Insights | Our Young Blogger Reviews Sleeping Beauty
By Kieran Wyatt
An almost tangible excitement precedes a Christmas pantomime, especially when accompanied by a trip to the theatre.
I remember being about ten years old stuck on a hot, sticky coach stuffed with Girl Guides, making my way to The Grand Theatre, Blackpool. My excitement bubbled into a voice that in no estimation could be described as ‘indoor’. But we weren’t indoors – we were in a coach taking us to a haven of sweetie throwing and jokes thrown right over our heads.
Maybe the panto we were all so excited to see was Peter Pan with Barney Harwood, but it so easily could have been Cinderella with a starring role for a long forgotten children’s TV presenter, Jennifer Pringle or Naomi Wilkinson from Five’s Milkshake, perhaps. Eight years later, last Friday night, I went to The Grand Theatre with my friend Pip, holding in my hands the same excitement prevalent in my eight year old self. The Grand’s panto this year is the brilliant Sleeping Beauty which promises only to get better as its long yuletide run continues.
Underneath it all he was laughing, on the surface his seventeen year old mug was only letting out a slight smile. Contrastingly, the 2nd Freckleton Rainbows and Brownies wore the boos and corny laughs readily on their sleeves. Sitting in the dress circle, directly beneath a box stuffed with purple swords and wand waving kids, I sat and enjoyed the first pantomime of the season.

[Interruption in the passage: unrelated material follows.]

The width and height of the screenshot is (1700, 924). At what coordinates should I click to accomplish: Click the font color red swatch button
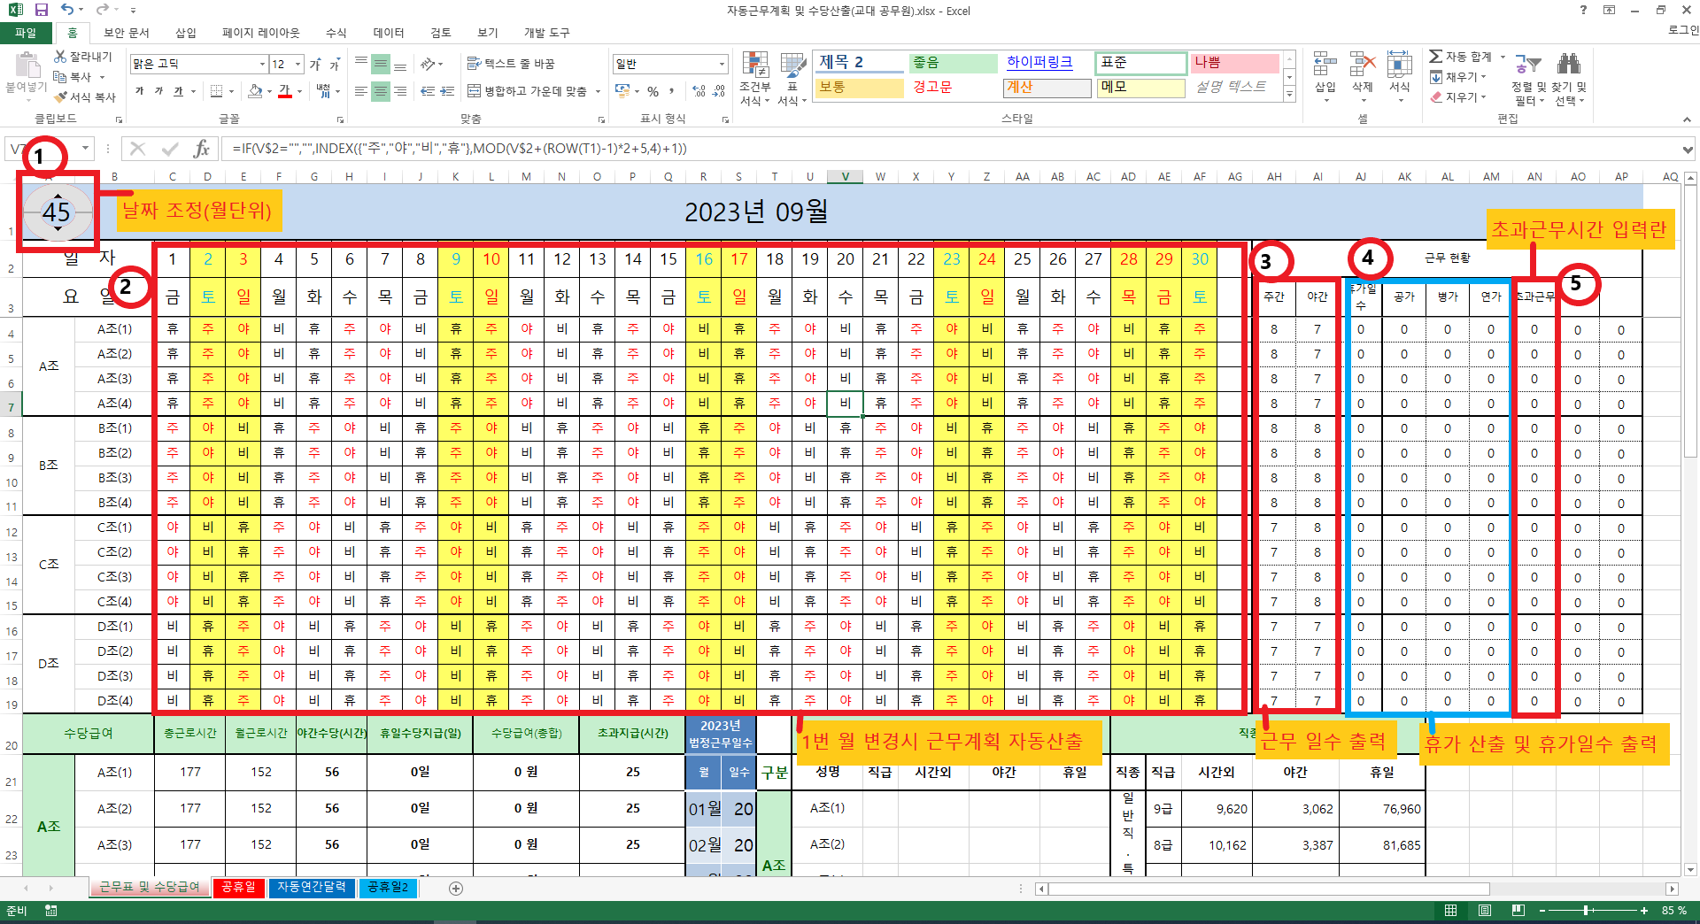click(284, 91)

Friday night saw a packed stalls and dress circle at The Grand Theatre; as a consequence Sleeping Beauty’s opening night was uplifted and given a substantial jolt of energy by the yelps and hello Billies of a gleeful audience. At the end of the day a pantomime hinges on two things – the audience and the players. Thankfully The Grand’s panto this year features a stellar class, the biggest draw being Dance Mums’ Jennifer Ellison who plays the big baddie, Carrabose. Everybody’s performance is great; however, Ellison stands out as a genuinely sinister witch with beautifully smoothed yet slightly croaked elocution, perfect for the role.
Regulars Steve Royle and Hayley Kay return, Kay in particular honing her act from last year as The Good Fairy and bringing a light rhyming touch to the whole parade. Royle returns to bring to the Grand his usual funny fare, juggling knowingly bad jokes and gentle jibes at the audience. Although the whole event is rather predictable, there is something joyous is yelling out the punch line to a cringe worthy joke.
A great atmosphere poured through the still beautiful theatre on the long Friday night. There is always a fat, shimmering juxtaposition between the glitz and purple streams of panto merch and the curved, bronzed architecture of The Grand. The atmosphere of The Grand during a panto night is one of my favourite things about the season. Sleeping Beauty holds everything you would expect in a traditional pantomime but also some spectacular special FX. When used sporadically and economically – like in this sparkling production – these sparks and screens of fiery dragons, are very effective.
The panto reached half time and the house lights went up. I looked to my left at the gang of bouncing Brownies and Rainbows. To my immediate left an elderly couple were holding hands, still laughing at Royle’s last piece of word play. There was a great mix of an audience on Friday night. For me this was the moment where I truly began to enjoy the show, seeing the reactions of small children, and big kids alike solidified for me the idea that panto is for everyone.
Sleeping Beauty is playing at The Grand Theatre from now until the 4th January.